> [Exercise]:
Your answer should be each line of the entries that contains the word "computer", copied in full.

Source records:
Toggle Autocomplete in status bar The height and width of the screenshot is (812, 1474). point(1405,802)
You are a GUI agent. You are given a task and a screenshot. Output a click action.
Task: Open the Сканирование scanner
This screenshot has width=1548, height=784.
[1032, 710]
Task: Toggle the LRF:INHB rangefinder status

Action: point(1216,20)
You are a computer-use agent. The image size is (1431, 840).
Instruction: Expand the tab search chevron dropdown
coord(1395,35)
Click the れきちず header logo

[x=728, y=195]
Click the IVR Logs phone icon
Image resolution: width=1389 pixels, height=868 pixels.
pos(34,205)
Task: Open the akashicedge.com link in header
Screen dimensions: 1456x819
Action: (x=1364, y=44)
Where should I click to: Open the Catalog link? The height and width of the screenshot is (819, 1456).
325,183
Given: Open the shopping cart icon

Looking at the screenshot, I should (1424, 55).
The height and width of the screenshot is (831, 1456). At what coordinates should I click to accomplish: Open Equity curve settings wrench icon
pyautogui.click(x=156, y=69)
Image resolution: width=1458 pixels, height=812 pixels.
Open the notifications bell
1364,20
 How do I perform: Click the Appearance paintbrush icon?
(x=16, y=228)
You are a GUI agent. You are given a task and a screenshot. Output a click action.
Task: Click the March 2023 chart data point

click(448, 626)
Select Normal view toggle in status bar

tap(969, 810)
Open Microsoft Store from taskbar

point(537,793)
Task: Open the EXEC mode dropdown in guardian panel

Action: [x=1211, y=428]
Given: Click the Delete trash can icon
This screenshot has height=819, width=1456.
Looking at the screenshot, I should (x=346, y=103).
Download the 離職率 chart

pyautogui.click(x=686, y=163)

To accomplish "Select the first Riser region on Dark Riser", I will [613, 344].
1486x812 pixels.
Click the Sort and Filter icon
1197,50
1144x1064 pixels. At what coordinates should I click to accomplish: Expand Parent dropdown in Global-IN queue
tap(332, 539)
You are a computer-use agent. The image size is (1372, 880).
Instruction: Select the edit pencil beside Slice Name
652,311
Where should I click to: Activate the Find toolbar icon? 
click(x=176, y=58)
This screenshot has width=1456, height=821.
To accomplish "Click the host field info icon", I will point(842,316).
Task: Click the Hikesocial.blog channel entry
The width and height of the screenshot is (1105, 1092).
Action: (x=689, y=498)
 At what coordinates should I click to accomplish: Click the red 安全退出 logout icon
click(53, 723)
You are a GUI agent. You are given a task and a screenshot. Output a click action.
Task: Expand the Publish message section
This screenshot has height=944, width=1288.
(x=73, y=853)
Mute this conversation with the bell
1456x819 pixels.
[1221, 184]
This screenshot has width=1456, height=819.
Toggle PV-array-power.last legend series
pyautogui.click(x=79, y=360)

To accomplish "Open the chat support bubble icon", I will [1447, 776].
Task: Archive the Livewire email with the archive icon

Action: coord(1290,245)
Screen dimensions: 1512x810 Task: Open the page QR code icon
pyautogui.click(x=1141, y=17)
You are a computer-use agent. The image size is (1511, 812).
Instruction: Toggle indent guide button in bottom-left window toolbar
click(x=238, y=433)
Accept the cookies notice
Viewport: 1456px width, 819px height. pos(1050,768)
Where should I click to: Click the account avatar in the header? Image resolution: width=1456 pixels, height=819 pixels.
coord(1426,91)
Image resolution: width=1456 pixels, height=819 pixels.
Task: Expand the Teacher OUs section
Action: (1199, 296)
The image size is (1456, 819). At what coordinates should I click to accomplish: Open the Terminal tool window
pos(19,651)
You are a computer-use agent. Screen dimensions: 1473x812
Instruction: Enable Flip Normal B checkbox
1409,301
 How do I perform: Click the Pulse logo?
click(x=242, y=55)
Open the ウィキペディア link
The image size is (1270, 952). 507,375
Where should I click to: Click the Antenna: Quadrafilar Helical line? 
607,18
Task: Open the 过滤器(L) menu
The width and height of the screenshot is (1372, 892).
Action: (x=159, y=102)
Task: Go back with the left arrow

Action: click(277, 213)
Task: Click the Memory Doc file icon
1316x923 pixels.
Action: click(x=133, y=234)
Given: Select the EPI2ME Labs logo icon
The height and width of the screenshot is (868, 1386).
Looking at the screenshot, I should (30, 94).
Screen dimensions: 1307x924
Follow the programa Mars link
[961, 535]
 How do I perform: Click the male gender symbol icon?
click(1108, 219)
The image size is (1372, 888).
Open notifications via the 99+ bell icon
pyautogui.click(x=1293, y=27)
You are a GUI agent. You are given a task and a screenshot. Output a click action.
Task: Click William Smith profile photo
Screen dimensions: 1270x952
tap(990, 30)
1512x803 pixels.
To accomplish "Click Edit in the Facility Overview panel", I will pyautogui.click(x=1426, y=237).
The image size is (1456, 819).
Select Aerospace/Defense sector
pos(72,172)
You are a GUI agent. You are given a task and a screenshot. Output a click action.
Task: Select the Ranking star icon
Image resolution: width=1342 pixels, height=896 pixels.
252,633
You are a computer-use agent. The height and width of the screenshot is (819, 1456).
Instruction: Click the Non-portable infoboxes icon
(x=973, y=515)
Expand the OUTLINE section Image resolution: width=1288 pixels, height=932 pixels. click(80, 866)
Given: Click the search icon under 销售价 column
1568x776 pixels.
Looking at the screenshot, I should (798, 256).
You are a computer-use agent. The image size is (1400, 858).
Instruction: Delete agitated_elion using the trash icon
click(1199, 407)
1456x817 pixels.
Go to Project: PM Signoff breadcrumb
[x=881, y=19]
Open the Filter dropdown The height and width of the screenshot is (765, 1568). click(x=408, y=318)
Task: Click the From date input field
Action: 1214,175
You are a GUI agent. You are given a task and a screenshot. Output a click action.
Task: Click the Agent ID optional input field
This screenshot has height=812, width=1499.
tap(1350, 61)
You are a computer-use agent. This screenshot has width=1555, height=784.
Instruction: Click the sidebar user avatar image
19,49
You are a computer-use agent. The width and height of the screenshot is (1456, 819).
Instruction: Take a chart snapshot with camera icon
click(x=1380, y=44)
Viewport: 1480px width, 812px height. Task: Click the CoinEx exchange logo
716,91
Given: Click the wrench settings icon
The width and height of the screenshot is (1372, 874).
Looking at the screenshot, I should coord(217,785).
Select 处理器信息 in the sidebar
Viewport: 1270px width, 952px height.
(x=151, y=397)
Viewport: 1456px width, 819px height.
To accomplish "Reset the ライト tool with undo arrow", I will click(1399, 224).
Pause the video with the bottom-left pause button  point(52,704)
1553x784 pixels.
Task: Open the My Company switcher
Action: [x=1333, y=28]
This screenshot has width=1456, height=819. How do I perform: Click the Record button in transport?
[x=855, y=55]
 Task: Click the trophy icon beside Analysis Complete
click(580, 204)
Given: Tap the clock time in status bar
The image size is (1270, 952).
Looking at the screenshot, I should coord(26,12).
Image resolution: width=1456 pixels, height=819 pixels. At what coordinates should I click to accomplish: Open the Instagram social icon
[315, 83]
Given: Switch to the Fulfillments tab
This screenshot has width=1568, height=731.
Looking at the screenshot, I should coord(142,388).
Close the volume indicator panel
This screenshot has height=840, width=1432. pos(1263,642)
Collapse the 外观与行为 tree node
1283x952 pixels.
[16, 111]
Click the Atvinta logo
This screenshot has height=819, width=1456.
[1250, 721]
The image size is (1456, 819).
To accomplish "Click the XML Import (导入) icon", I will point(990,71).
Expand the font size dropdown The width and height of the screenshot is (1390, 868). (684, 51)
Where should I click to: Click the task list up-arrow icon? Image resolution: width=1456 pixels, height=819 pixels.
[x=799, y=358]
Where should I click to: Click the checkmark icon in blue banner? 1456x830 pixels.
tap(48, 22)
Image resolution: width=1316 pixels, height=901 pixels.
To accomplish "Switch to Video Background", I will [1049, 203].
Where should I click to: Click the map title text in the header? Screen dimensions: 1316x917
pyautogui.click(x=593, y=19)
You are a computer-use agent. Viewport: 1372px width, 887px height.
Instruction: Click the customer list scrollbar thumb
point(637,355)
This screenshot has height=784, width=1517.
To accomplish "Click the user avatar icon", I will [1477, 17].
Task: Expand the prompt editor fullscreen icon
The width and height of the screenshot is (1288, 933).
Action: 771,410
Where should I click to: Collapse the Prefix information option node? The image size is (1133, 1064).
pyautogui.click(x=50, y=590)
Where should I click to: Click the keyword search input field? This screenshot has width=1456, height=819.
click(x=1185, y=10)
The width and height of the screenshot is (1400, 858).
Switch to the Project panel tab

> [Answer space]:
You are a computer-use agent. The image size is (1431, 840).
You are a computer-use agent. The image size is (1372, 880).
You are a computer-use agent. The image size is (1511, 812).
You are a computer-use agent. Screen dimensions: 1473x812
You are a computer-use agent. The height and width of the screenshot is (819, 1456).
You are a computer-use agent. The image size is (1400, 858).
You are a computer-use agent. This screenshot has width=1555, height=784.
You are a computer-use agent. The width and height of the screenshot is (1456, 819).
You are a computer-use agent. Viewport: 1372px width, 887px height.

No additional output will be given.